If you’ve ever been to the Guadalupe River you probably know that the river is controlled upstream by the Canyon Dam which forms Canyon Lake.
The idea for Canyon Dam was first conceived after two major flash floods in the 1930s to control the flow of the river.
When there are heavy rains upstream in the Hill Country, the water flows downstream and can flood towns and cause all sorts of problems. So, dams like Canyon Dam are created to manipulate and regulate the source upstream so you get the river downstream that you want.
If you want a river to be nice, predictable, and controlled, and a place where you can get sunburned and dehydrated on a tube, then you go upstream and build a dam to give you that.
We do that same thing with how we live our lives in relation to God.
We want “following Jesus” to be predictable and controlled. We want things to be done a certain way.
And so, we go upstream and manipulate the source of the river. We create a version of Jesus that’s more palatable, that allows us to follow him the way we want.
If you want to be healthy and wealthy, then you create this Prosperity version of Jesus who just wants you to be financially and materially blessed.
If you want to be a casual church-goer when it’s convenient, with no real commitment, saying things like, “I’ll come on Sundays sometimes, but I’m not going to give,” or “I’ll come on Sunday, but I’m not going to be in one of your weird small groups,” then you go upstream and create a version of Jesus who’s just looking for friends to occasionally visit him.
We determine how we want to live — we define what it means to follow Jesus — and then we go upstream and create the version of Jesus who will bless that.
But when that happens, what we discover is the Jesus we claim to follow looks less like the Jesus of the Bible and a lot more like us.
What I really need, and what you really need, is to discover the real Jesus, not the one made up of things we want to be true. And when we do, we learn what it looks like to follow him on his terms.
So, let’s look at how Jesus is described in the Bible.
We could look in a lot of places in Scripture, but one of the clearest statements about who Jesus is and what he came to do is in Philippians 2:6-8.

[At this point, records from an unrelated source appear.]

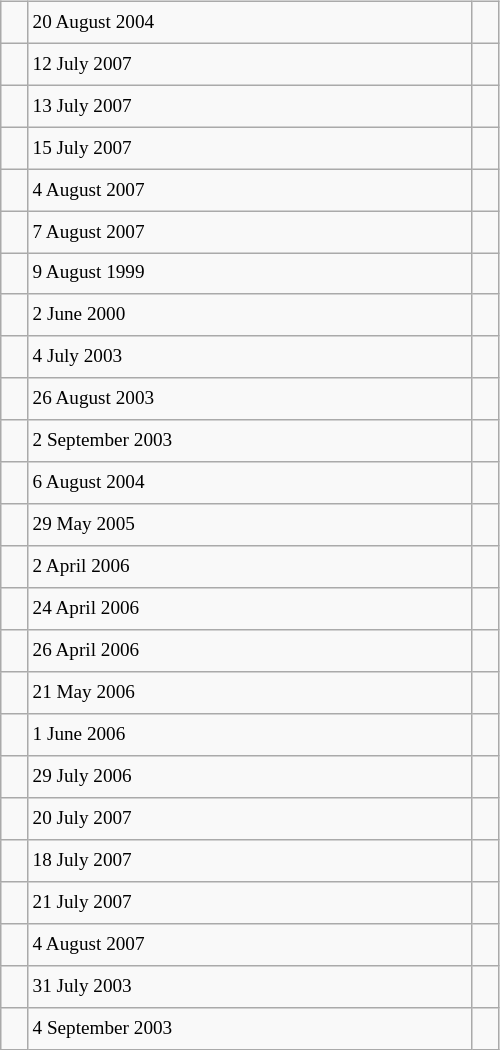
20 July 2007 (250, 819)
2 June 2000 (250, 315)
2 September 2003 (250, 441)
1 June 2006 (250, 735)
26 August 2003 (250, 399)
21 May 2006 (250, 693)
7 August 2007 (250, 232)
4 July 2003 (250, 357)
29 July 2006 (250, 777)
18 July 2007 (250, 861)
2 April 2006 (250, 567)
12 July 2007 (250, 64)
15 July 2007 (250, 148)
31 July 2003 (250, 986)
29 May 2005 (250, 525)
9 August 1999 (250, 274)
24 April 2006 (250, 609)
20 August 2004 (250, 22)
21 July 2007 (250, 902)
26 April 2006 (250, 651)
4 September 2003 (250, 1028)
6 August 2004 (250, 483)
13 July 2007 (250, 106)
Capture the cell that displays the provided text and extract its [X, Y] central coordinate. 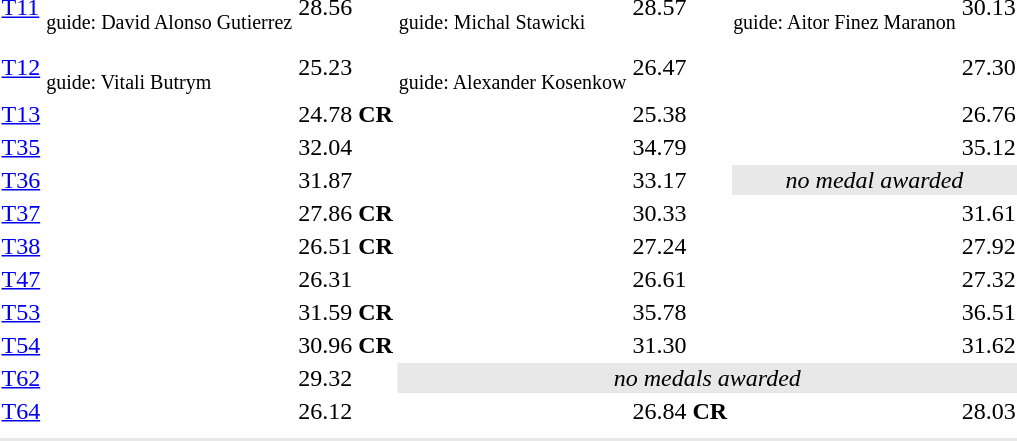
31.62 [988, 345]
35.78 [680, 312]
T38 [21, 246]
26.84 CR [680, 411]
T13 [21, 114]
26.61 [680, 279]
guide: Alexander Kosenkow [512, 68]
T47 [21, 279]
T62 [21, 378]
25.23 [346, 68]
30.96 CR [346, 345]
31.61 [988, 213]
no medals awarded [707, 378]
24.78 CR [346, 114]
32.04 [346, 147]
guide: Vitali Butrym [170, 68]
T35 [21, 147]
28.03 [988, 411]
26.31 [346, 279]
31.87 [346, 180]
26.51 CR [346, 246]
T53 [21, 312]
T54 [21, 345]
27.92 [988, 246]
33.17 [680, 180]
34.79 [680, 147]
31.30 [680, 345]
27.30 [988, 68]
26.76 [988, 114]
35.12 [988, 147]
T64 [21, 411]
36.51 [988, 312]
T12 [21, 68]
27.86 CR [346, 213]
27.24 [680, 246]
31.59 CR [346, 312]
30.33 [680, 213]
T37 [21, 213]
T36 [21, 180]
27.32 [988, 279]
26.12 [346, 411]
25.38 [680, 114]
26.47 [680, 68]
29.32 [346, 378]
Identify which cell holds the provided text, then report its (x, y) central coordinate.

[Jesus], though he was in the form of God, did not count equality with God a thing to be grasped, but emptied himself, by taking the form of a servant, being born in the likeness of men. And being found in human form, he humbled himself by becoming obedient to the point of death, even death on a cross.

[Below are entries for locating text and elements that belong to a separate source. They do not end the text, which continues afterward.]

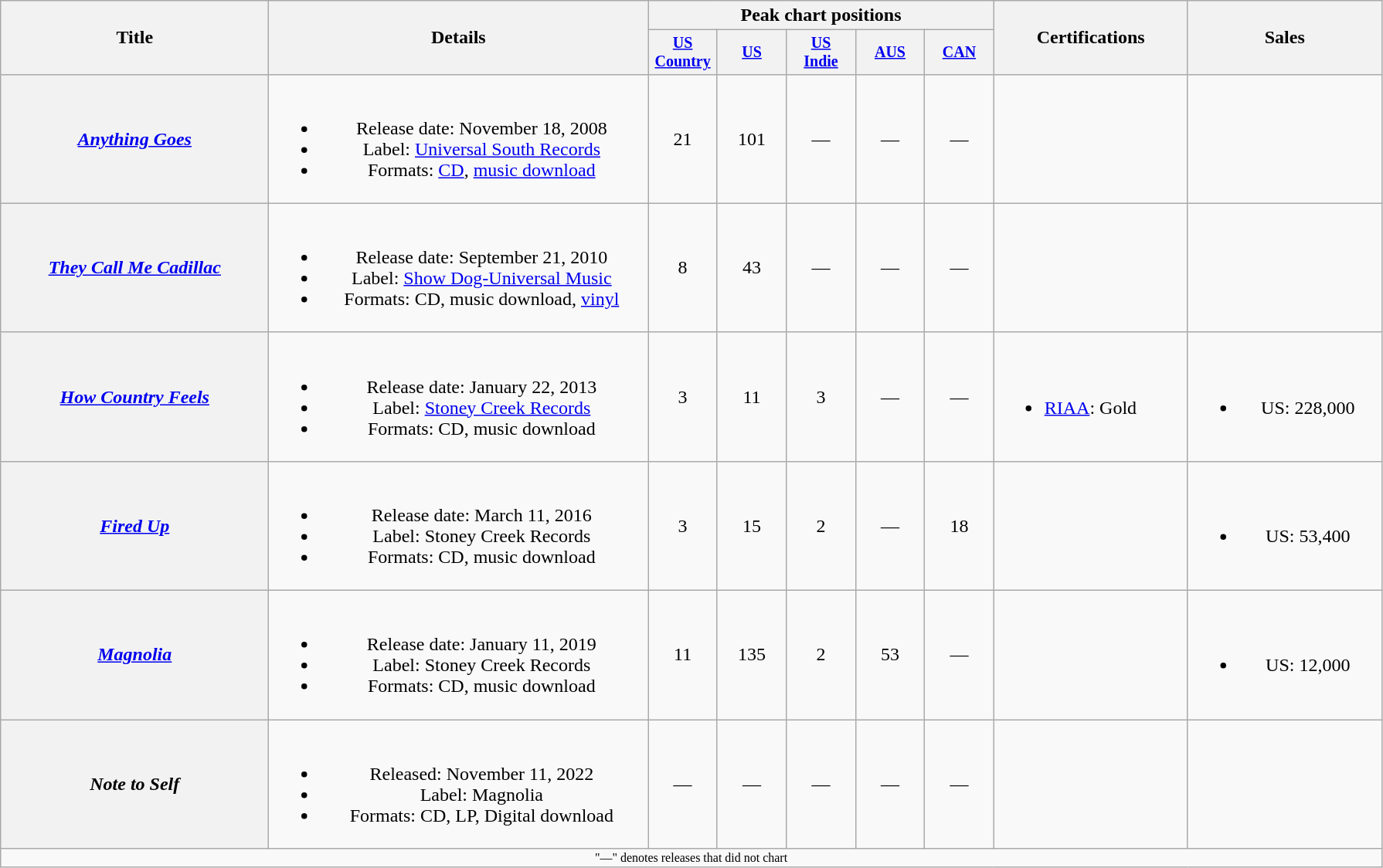
US Country (683, 53)
21 (683, 139)
USIndie (821, 53)
Release date: January 22, 2013Label: Stoney Creek RecordsFormats: CD, music download (459, 397)
Fired Up (134, 525)
8 (683, 267)
43 (751, 267)
Sales (1284, 38)
Magnolia (134, 655)
AUS (890, 53)
RIAA: Gold (1091, 397)
53 (890, 655)
US: 53,400 (1284, 525)
How Country Feels (134, 397)
Peak chart positions (821, 15)
Note to Self (134, 785)
18 (960, 525)
Title (134, 38)
They Call Me Cadillac (134, 267)
101 (751, 139)
Released: November 11, 2022Label: MagnoliaFormats: CD, LP, Digital download (459, 785)
Release date: November 18, 2008Label: Universal South RecordsFormats: CD, music download (459, 139)
15 (751, 525)
Release date: September 21, 2010Label: Show Dog-Universal MusicFormats: CD, music download, vinyl (459, 267)
US: 228,000 (1284, 397)
Certifications (1091, 38)
CAN (960, 53)
135 (751, 655)
Release date: March 11, 2016Label: Stoney Creek RecordsFormats: CD, music download (459, 525)
Release date: January 11, 2019Label: Stoney Creek RecordsFormats: CD, music download (459, 655)
US: 12,000 (1284, 655)
Anything Goes (134, 139)
"—" denotes releases that did not chart (692, 858)
US (751, 53)
Details (459, 38)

This is a theologically rich text about who Jesus is, and it says something profound about him: Jesus was no ordinary man.
He was in the form of God, meaning he was equal with God. But he “did not count equality with God a thing to be grasped,” or, saying that another way, he did not take his equality with God as something to use for his advantage.
Instead, he laid that down. He emptied himself, became a servant, and was born a man.
Jesus is God in the flesh. But, by becoming a man, he willingly took a lowly status and position. He descended from the highest glory to the lowest depths. He was submitting himself to God’s plan to redeem mankind.
The ultimate picture of his humility was his death on a cross. Jesus, as fully God and fully man, lived a perfect life and died on the cross as punishment for our sin, and then rose again three days later, conquering death.
So, here’s what we learn about Jesus: the real Jesus — the Jesus of the Bible — is a crucified Jesus.
He’s the Holy, Creator of all. And he looks at you and me and knows everything about us – every thought and every action. He knows we’re sinners. He knows we can’t follow all the rules no matter how hard we try. He knows we rightfully deserve to be punished for our sin. He knows that we have no hope without him.
And he loves us, still.
He’s not the Jesus we create to fit what we want our lives to look like. He’s better than anything we could dream up.